Costringere i nostri studiosi a una simile attesa ha delle conseguenze irreparabili sulle opportunità di crescita del Paese. Perché l’idea proposta, nel frattempo, è diventata obsoleta. Altri all’estero l’hanno avuta e la stanno già sperimentando. Perché i giovani che si dovevano reclutare con quei fondi si sono stancati di aspettare, e se ne sono andati. Perché senza un termine certo entro il quale sapere se la propria idea sarà giudicata di valore o no, la fiducia nel sistema (politico) e nel futuro personale e professionale crolla. Ad essere “sospese” in attesa di giudizio sono circa 13mila proposte, germogli di nuovo sapere in tutte le discipline, dalle scritture antiche, alla geologia, alla farmacologia, alle biotecnologie agrarie, in un Paese che ha un bisogno disperato di cultura, studio e innovazione. Quei numeri, combinati con le fragilissime procedure di valutazione di cui disponiamo, lasciano anche presagire che l’esito equivarrà al tiro di una monetina (non gioiscano, quindi, i vincitori, quando finalmente arriveranno gli esiti dei bandi, e non ne soffrano i perdenti). Perché mentre le agenzie per la ricerca degli altri Stati affidano la valutazione dei progetti nazionali ad esperti stranieri, retribuendoli in modo adeguato e richiedendo loro articolate motivazioni a giustificare gli esiti, in Italia – pressoché l’unico Paese europeo a essere ancora privo di un’agenzia per la ricerca – è spesso il collega dell’istituto accanto a farla, nei ritagli di tempo, con una riga di commento e il massimo del punteggio se vuole vedere il progetto vincere, tanti sono quelli che ha sulla scrivania.

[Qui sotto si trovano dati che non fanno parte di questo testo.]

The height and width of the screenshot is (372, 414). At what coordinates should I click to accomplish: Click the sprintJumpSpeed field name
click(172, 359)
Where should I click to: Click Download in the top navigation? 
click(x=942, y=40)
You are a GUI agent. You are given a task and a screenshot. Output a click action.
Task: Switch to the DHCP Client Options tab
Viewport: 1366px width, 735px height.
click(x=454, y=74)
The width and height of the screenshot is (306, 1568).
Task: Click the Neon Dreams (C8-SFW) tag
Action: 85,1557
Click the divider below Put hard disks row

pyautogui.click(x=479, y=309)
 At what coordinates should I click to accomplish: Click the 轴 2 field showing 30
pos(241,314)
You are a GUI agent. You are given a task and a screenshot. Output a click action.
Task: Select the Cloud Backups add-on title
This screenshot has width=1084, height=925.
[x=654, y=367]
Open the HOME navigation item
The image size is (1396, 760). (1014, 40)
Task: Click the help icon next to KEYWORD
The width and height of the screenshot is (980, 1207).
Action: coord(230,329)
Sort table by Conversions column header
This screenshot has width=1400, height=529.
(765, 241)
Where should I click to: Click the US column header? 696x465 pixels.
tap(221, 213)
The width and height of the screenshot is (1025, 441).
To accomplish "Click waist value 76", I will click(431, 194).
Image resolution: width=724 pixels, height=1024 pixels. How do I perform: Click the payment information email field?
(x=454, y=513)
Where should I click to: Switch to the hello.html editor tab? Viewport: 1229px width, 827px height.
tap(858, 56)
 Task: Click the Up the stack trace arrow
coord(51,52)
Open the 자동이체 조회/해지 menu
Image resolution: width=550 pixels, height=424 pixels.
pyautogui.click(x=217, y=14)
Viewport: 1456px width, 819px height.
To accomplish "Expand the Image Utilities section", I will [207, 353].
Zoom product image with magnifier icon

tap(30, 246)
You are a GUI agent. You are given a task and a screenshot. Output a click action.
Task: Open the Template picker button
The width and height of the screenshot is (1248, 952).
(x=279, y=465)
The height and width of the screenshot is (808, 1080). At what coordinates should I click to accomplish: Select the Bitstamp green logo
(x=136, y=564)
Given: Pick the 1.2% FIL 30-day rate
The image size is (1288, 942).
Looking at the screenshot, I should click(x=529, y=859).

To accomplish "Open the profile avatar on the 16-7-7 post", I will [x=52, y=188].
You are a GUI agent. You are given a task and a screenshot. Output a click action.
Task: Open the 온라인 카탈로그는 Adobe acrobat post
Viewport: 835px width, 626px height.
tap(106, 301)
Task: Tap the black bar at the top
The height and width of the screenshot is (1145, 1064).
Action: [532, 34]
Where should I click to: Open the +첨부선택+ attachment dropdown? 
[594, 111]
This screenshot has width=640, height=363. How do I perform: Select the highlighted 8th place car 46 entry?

In questo contesto, a fine 2022 il Ministero dell’Università e della Ricerca (Mur) pubblicava un secondo bando Prin straordinario da 420 milioni, collegato al Pnrr. Anche questo ancora senza esito. A fine 2022 ha pubblicato anche il bando per il Fondo italiano per le scienze applicate (Fisa) 2022: 50 milioni di euro, con la previsione di poterne mettere a bando altri 250 entro il 2025. Sempre nel 2022 era prevista la pubblicazione del secondo bando Fis, valore 150 milioni, di cui tuttavia ad oggi non si trova traccia.
La paralisi delle valutazioni sulle tante linee di finanziamento messe in campo dal Mur è indice di un sistema ingolfato, costantemente sottodimensionato rispetto alle funzioni che dovrebbe assolvere con efficienza e puntualità, e di un’incapacità di attenzione strutturale alla ricerca che va al di là dei singoli governi. La scelta di dedicare stabilmente a università e ricerca un Ministero a sé stante è stata opportuna e necessaria, ma lo si è fatto senza considerare la necessità di dotare il nuovo dicastero di una struttura, uffici, e personale in grado di attivare procedure e gestire in modo affidabile la valutazione di migliaia di proposte, su tutte le discipline, con tempi accettabili. La legge 91 del 2022 prevedeva finalmente la costituzione presso il Mur di una struttura tecnica per la valutazione dei progetti di ricerca, da tempo richiesta dalla comunità degli studiosi e che avrebbe potuto forse fare la differenza in queste circostanze. Ad oggi, non si sa a che punto siano le procedure di selezione; il termine per la realizzazione è stato differito a fine 2023.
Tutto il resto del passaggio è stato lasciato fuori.